The Wong family learns about a new country every month by having a cultural dinner where they eat the food of a particular country, listen to their music and even try to dress like them.
“We had a Turkish dinner the other night at the house”, explains Mr. Wong. “The children helped decorate the house with Turkish designs and they helped us prepare some Turkish dishes based on recipes my son downloaded from the Internet.”
Mr. and Mrs. Davids make it a point to visit a new place on the first weekend of every month with their children. “Last month, we visited the Bird Park, which was my daughter’s choice. Next month my son wants to swim in the waterfalls, so we have chosen to go to the one near Klang Gates. The idea is to let the children decide on something new and fun that they want to do.”
Both, the Wong and Davids family, showcase the importance of having children play an active role in deciding what to do and in carrying out family activities. I’ve always advocated the importance of children-initiated activities because they create a family culture that encourages the child to be proactive and to try new things without the fear of failure.
Some of the most exciting games families can play don’t cost any money at all. They just require a vivid imagination and some resourcefulness. Making tents in the living room using bed-sheets and furniture, building castles with pillows and chairs; these are simple games that young children love because they engage their imagination.
I love the book by celebrated Malaysian cartoonist Lat that illustrates all the games he used to play as a child when he was growing up in the kampung. My five-year-old daughter loves that book. She can spend a long time just flipping through the illustrations because the games fascinate her. This reminds me of what our children’s inventiveness and imagination can achieve.
I think parents should relearn the simple art of playing games. Most of us played dozens of games when we were growing up; be it skipping, catch, or playing with marbles or bottle caps. They involved skills, intelligence and planning, but most of all they were incredibly fun. We should pass these games down to the next generation.
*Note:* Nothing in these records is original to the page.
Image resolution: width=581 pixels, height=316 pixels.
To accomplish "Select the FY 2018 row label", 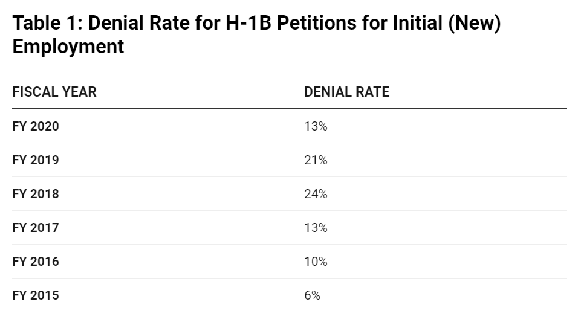I will coord(36,194).
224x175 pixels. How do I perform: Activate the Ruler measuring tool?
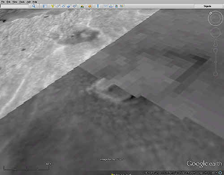tap(98, 6)
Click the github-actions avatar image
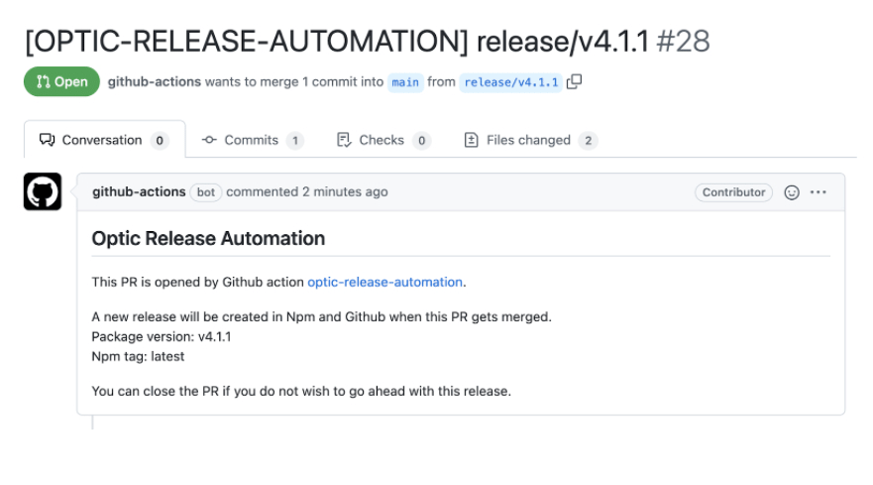 click(43, 191)

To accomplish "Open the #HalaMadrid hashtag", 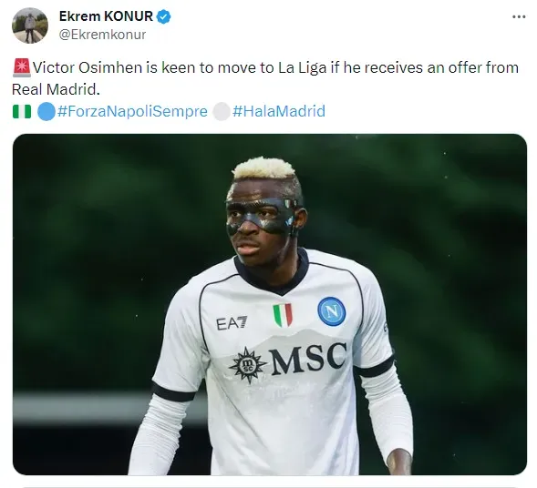I will pos(279,111).
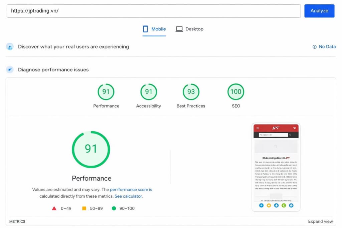Click the cart icon in the site preview
The image size is (342, 228).
coord(294,128)
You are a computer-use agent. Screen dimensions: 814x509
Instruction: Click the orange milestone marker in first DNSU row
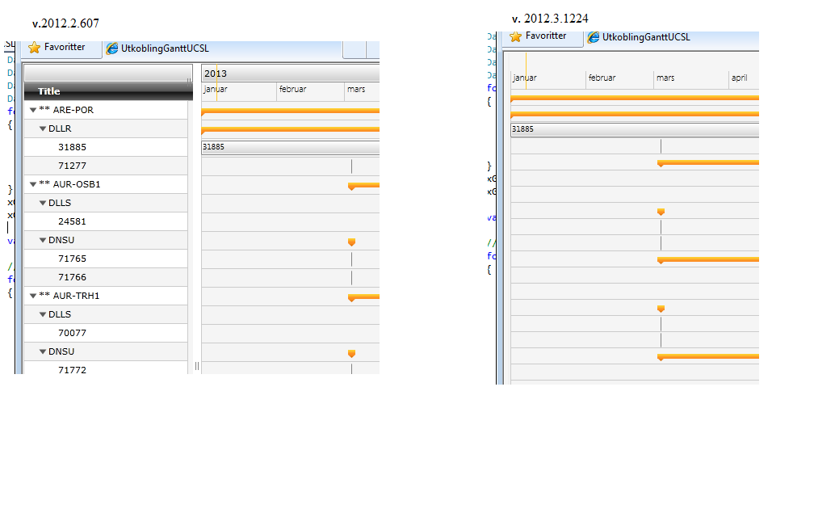coord(351,242)
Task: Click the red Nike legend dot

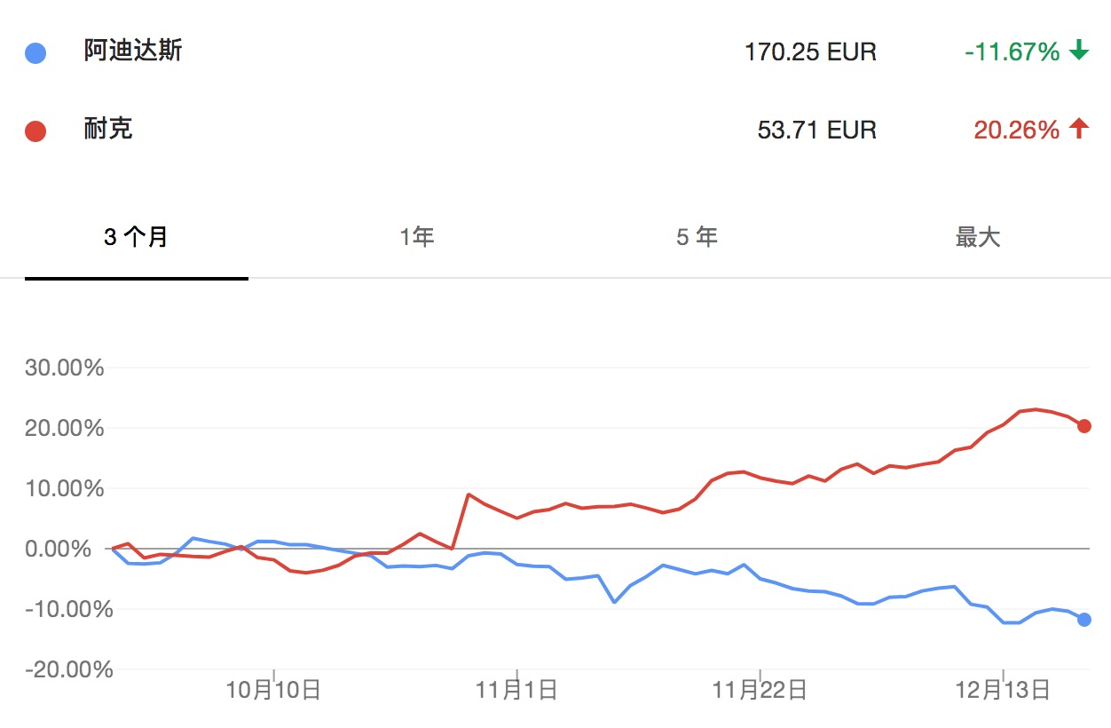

My daughter loves inventing mini-games that she makes the rest of the family participate in. She uses simple household objects like pencils and paper, books and balls, slippers and socks as well as straws and cups. With these items, she thinks of new, fun challenges all the time. When we were growing up, we used to call these tele-matches, or creative games. I think it is wonderful when children are allowed to create new games. Parents should be sporting enough to play along and encourage this sense of imagination.
Families need to enjoy being together. In the end though, all it takes is for us to set aside time and put aside all our work and worries, so that we can be free to really enjoy ourselves with the people we love. Joy is not something that can be manufactured using some formula. Thus, it is important that fun activities are not ‘regimented’. In other words, you can’t force everyone to have fun according to some timetable.
All of us have our own way of having fun. The important thing is that we find ways to have fun with our kids while the opportunities are still there. After all, parenting is a once in a lifetime journey to behold.